With the wide variety of options for meals at the on-campus dining locations, J2 and Kins, many of our friends have expressed their concerns about having a hard time deciding what to choose to eat. Therefore, we wanted to settle this issue for once and for all.
Essentially, our website personalizes the user's experience by taking into account the user's dietary restrictions and time-of-day for the meal in order to provide a personalized diet plan for a particular meal of the day.
By inspecting a given meal for a given day at a restaurant of choice, we generate the personalized choice of dishes by looking at each dish's dietary restrictions, which is indicated next to the name of each dish. This ensures that all of the recommended dishes will satisfy the user's dietary restrictions. We do this by creating a Python backend to webscrape and analyze the data that communicates with a Javascript/HTML based frontend by using AJAX and Flask.

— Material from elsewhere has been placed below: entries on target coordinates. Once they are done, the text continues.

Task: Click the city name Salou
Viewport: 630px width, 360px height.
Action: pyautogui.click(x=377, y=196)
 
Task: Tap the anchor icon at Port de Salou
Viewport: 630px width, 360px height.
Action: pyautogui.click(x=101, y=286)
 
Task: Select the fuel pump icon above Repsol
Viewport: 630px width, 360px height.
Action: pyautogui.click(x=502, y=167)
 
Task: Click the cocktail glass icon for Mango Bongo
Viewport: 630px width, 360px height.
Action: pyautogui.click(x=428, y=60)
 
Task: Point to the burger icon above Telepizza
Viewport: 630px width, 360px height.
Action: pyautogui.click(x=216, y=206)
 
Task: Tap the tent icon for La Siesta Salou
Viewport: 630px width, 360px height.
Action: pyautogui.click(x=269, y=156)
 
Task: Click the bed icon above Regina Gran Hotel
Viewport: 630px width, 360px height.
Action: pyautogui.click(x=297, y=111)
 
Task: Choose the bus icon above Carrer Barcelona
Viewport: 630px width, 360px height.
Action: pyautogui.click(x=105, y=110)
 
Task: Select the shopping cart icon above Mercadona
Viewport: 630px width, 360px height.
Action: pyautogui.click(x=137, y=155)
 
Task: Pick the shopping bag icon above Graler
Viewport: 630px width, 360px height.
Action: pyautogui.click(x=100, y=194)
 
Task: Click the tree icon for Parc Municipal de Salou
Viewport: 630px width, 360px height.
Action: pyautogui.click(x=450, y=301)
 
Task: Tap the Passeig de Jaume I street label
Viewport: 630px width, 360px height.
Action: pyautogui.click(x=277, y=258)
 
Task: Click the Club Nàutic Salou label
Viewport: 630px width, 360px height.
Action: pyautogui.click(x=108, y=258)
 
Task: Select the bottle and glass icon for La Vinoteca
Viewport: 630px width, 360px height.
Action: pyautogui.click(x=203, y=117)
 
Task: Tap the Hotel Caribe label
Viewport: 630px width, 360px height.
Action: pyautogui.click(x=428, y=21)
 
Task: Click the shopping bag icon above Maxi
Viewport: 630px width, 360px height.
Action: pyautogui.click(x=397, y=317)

There were two categories of challenges that we faced throughout the event - syntax and algorithmic. For the former, although we had experience working on both Javascript and on Python separately, it was our first time trying to connect the two as frontends and backends. For the latter, the default strategy of choosing dishes is to choose randomly out of all possible options based on restrictions, but we did try to employ some sort of machine learning model to make the caloric inputs work out better, and this was slightly more of a challenge because of time.
The biggest thing that we're proud of is that we have a fully functional web app that was able to fully integrate the frontend Javascript and the backend Python.
We learned several different methods for integrating frontend and backend, including Flask.
At the moment, we only support the menus from J2; however, we plan to extend this to Kins Dining in the near future, along with several other on-campus dining restaurants, including Jester City Limits and Littlefield Patio Cafe.